Published: Sunday | September 20, 2009



Director of Legal Affairs at the Maritime Authority of Jamaica, Bertrand Smith, speaking on the work of the maritime industry in reducing climate change, and the activities planned for Maritime Awareness Week, September 20-25, at a JIS think tank on Tuesday.

The Maritime Authority of Jamaica is pressing domestic bunkering companies, as well as the industry's major fuel supplier, Petrojam refinery, to meet more stringent carbon-emission regulations in the face of the threat from global warming.

"We have an obligation to ensure that we put in mechanisms to reduce the risk of an increase in CO2 and other gases emitted by ships which call at our ports," Bertrand Smith, who oversees legal affairs at the authority, told staff at the government's Jamaica Information Service (JIS) during a discussion last week that the agency held with corporate and public sector leaders.

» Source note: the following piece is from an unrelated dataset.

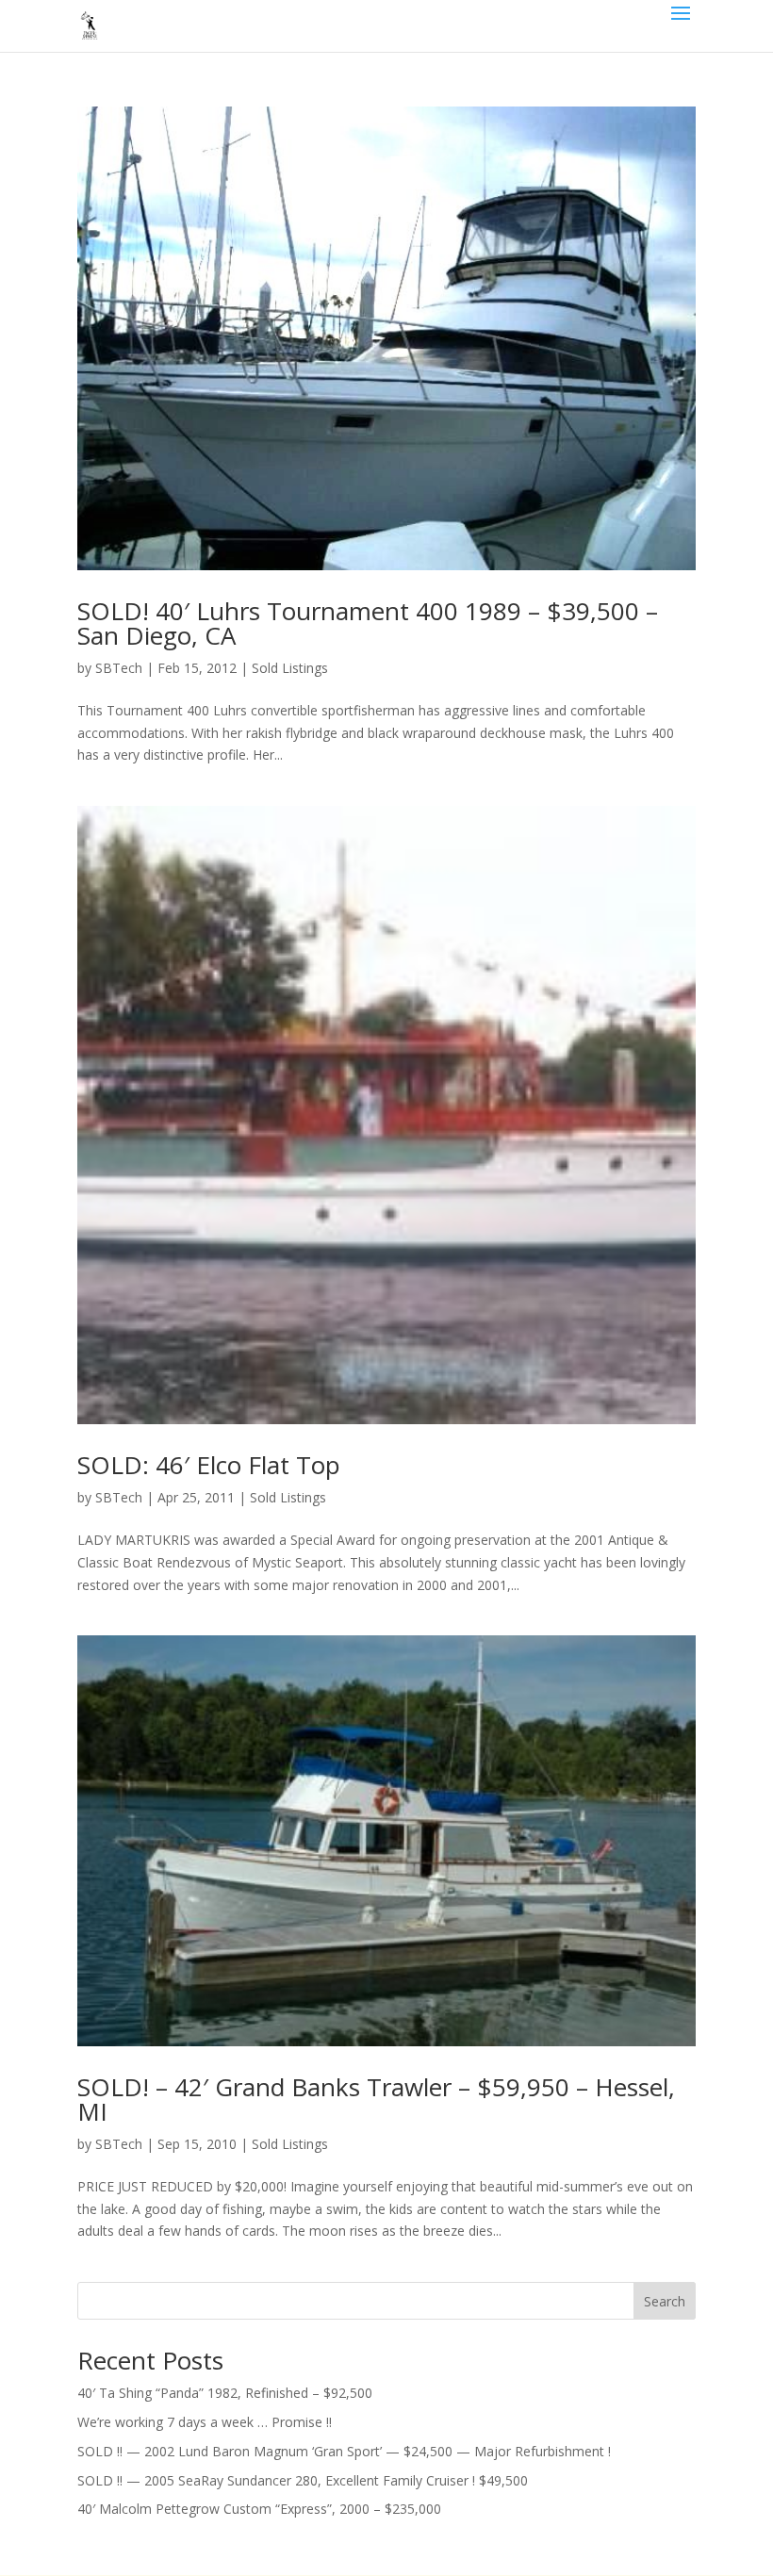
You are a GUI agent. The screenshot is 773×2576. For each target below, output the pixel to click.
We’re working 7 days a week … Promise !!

Jamaica is signatory to a 1997 convention that limits the sulphur content in the fuels used by ships to no more than 4.5 per cent.

sulphur-emission cordons

The agreement also allows countries to establish sulphur-emission cordons, which require ships that enter them to use fuels with a sulphur content of no more than 1.5 per cent.

"This ensures that the ship's emissions do not contribute to climate change," Smith said.

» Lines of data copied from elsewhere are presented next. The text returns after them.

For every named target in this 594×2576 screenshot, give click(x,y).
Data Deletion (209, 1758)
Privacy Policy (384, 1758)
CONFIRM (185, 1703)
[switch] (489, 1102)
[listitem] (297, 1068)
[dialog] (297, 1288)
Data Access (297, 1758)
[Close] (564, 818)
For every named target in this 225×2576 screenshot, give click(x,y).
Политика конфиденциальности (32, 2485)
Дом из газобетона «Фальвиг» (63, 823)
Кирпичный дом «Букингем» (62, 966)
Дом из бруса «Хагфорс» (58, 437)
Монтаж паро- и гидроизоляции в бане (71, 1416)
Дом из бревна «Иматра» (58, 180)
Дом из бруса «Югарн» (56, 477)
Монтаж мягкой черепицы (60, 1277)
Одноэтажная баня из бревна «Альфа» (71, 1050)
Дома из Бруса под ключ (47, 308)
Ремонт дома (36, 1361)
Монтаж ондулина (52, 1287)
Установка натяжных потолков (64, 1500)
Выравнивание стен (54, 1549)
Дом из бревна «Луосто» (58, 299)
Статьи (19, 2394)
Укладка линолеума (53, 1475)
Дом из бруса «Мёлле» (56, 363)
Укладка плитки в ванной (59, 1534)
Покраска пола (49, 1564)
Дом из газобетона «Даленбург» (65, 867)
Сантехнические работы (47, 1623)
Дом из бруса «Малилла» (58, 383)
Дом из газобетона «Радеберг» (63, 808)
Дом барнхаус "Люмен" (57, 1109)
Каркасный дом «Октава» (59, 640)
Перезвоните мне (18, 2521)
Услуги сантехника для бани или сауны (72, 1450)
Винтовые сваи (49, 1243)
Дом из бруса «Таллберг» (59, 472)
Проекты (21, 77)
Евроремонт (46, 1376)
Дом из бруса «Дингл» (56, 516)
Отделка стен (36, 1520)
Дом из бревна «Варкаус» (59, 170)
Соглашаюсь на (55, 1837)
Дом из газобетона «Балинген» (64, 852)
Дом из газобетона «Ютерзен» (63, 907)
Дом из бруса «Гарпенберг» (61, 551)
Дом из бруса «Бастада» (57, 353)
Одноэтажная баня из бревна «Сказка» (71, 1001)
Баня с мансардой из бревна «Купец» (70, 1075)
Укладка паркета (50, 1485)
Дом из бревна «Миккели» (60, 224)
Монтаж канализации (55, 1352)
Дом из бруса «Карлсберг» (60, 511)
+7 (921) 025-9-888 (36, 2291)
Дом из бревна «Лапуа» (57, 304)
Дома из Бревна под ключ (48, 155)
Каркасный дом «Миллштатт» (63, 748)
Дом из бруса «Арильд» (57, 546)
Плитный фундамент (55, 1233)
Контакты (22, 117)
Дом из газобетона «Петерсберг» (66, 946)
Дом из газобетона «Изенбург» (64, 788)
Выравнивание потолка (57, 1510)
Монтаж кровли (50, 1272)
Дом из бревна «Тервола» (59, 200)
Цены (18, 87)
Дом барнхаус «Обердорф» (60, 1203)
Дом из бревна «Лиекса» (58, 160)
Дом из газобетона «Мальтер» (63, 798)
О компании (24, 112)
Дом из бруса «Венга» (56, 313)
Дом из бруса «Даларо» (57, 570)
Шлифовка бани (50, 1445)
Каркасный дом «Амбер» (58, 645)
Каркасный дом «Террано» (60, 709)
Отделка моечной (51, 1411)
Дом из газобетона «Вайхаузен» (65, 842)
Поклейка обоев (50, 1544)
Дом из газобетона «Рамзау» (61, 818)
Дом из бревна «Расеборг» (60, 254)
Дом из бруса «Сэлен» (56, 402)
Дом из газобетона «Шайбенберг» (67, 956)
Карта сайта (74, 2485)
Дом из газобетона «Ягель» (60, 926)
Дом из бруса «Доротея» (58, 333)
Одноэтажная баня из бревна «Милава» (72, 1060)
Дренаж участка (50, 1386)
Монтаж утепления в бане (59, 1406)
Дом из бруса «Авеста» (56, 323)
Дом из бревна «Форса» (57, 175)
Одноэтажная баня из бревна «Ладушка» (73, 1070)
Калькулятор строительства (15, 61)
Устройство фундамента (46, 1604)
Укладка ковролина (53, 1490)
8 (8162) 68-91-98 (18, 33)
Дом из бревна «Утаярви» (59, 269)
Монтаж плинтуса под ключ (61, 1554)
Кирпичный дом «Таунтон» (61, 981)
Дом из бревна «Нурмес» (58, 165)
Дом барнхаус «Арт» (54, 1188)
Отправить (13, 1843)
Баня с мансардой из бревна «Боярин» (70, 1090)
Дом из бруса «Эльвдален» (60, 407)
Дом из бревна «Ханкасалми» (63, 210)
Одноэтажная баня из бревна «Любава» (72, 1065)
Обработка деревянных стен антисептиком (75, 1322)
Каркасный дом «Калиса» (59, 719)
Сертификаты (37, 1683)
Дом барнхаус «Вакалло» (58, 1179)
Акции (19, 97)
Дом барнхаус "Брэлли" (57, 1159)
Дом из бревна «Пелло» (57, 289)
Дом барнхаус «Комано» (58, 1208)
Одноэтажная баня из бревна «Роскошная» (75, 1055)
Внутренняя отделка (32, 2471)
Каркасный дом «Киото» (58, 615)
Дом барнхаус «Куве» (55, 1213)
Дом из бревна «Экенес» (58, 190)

Ships carry the bulk of the world's cargo. they account for less than three per cent of the ozone-damaging emissions.

The threat of global warming has serious implications for the industry, but a coastal state like Jamaica, 95 per cent of whose cargo comes by sea, is also deeply involved in the business.

"We encourage more ships to call at our ports," Smith said. "However, with more ships, we will be encouraging more greenhouse gases to be emitted in our area."